Scan the material for the word "icon" and return every matching line.

# DATA

___

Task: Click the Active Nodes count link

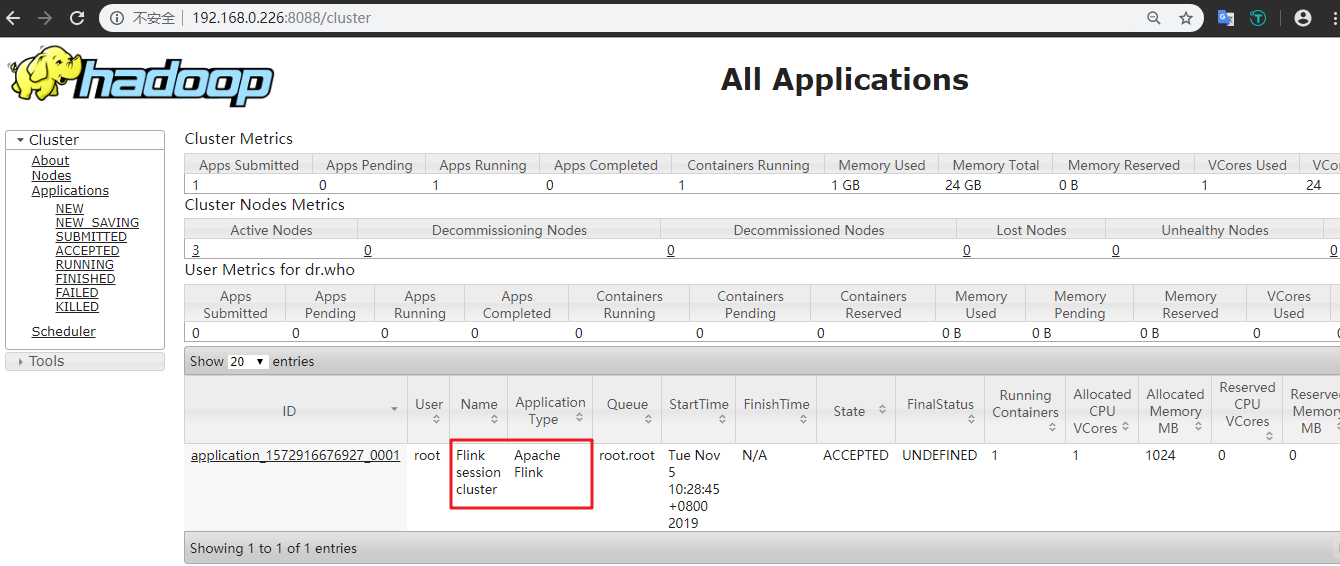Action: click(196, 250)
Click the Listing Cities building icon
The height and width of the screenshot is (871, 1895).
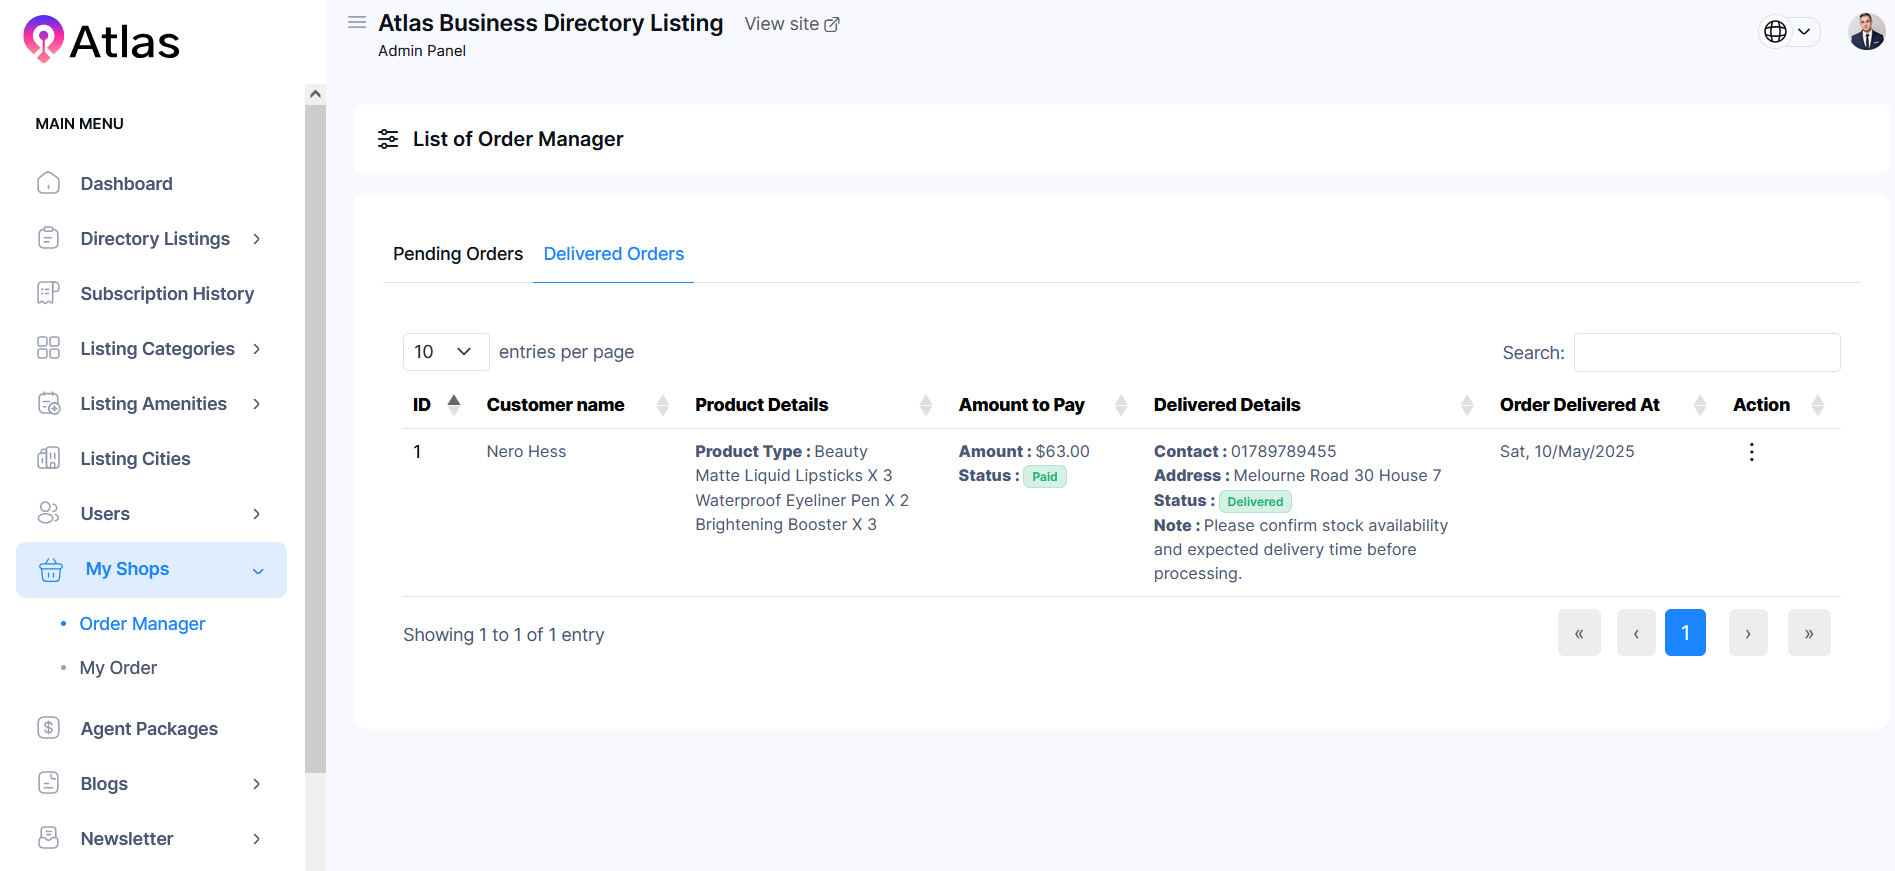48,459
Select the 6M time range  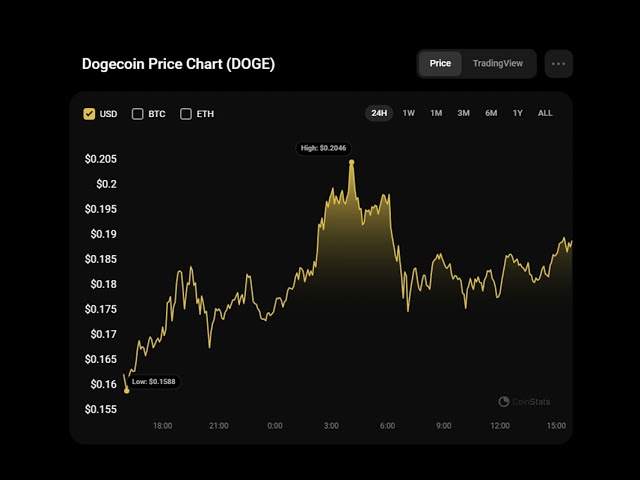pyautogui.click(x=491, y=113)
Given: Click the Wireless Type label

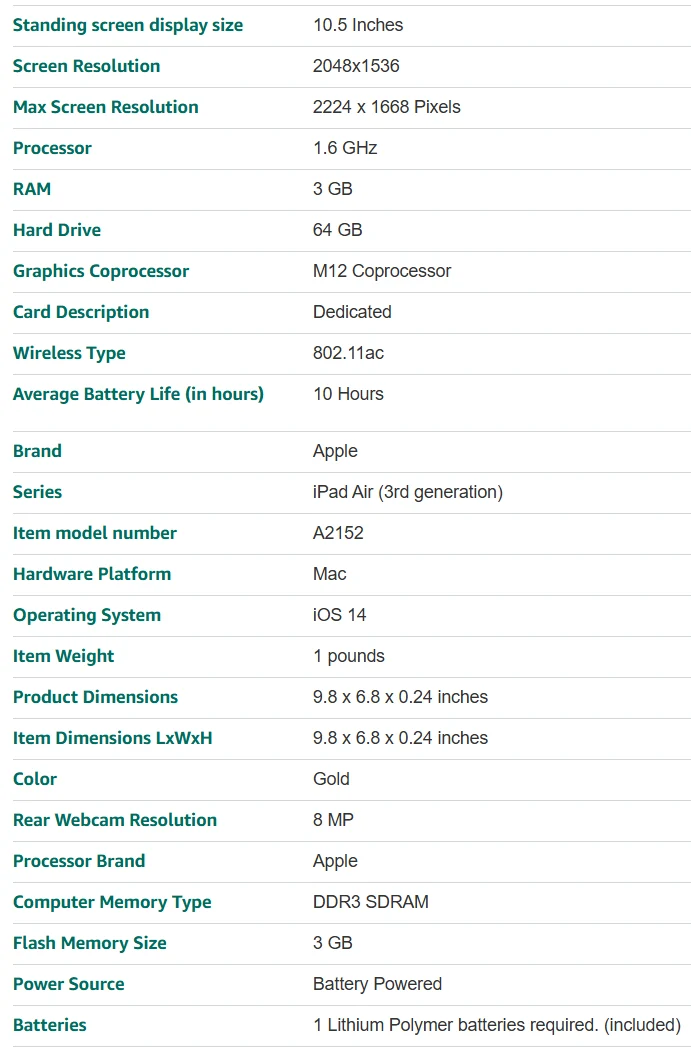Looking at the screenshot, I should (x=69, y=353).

___

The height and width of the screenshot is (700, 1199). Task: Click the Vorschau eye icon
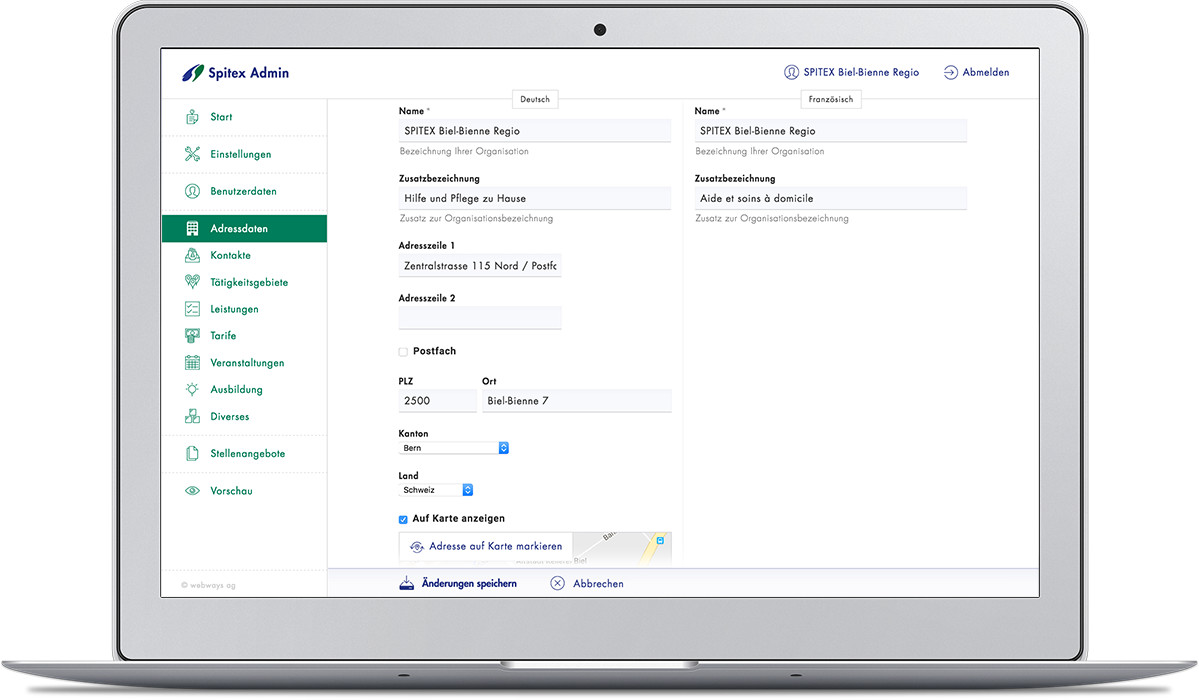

___

# EXPECTED OUTPUT
Click the Listing Cities building icon
The height and width of the screenshot is (700, 1199). Task: Click the Vorschau eye icon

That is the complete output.